**Task details**: Filter these entries down to lines holding "agent".
** Opening Records provided block **
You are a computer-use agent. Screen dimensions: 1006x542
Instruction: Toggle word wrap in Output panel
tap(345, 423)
** Closing Records provided block **
** Opening Records provided block **
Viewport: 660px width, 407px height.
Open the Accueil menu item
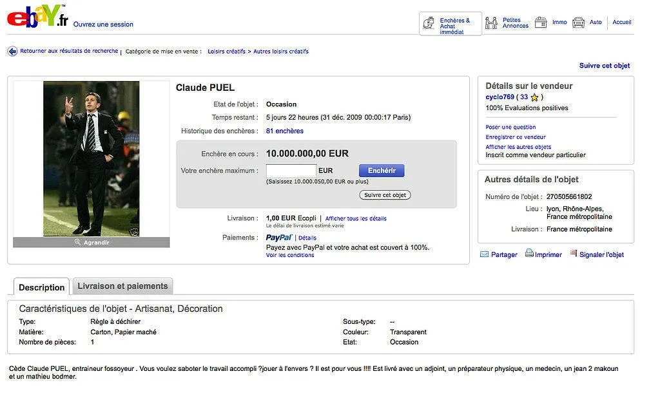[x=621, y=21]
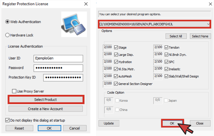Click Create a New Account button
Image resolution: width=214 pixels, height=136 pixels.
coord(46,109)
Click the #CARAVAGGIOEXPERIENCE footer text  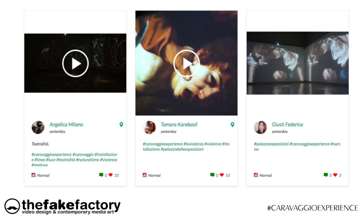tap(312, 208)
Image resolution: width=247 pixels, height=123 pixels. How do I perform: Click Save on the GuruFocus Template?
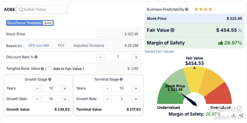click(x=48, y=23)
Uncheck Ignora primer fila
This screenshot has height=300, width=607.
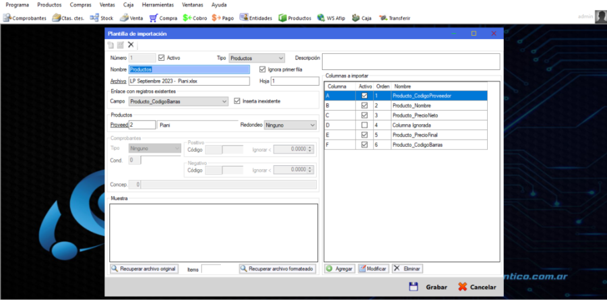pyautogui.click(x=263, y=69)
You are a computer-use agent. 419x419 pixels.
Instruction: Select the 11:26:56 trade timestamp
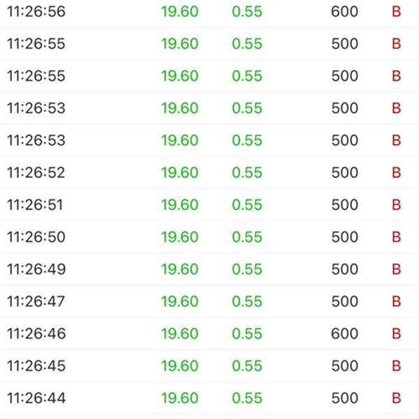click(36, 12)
** Closing Records provided block **
**Answer space**:
You are a computer-use agent. Screen dimensions: 1006x542
You are a computer-use agent. 419x419 pixels.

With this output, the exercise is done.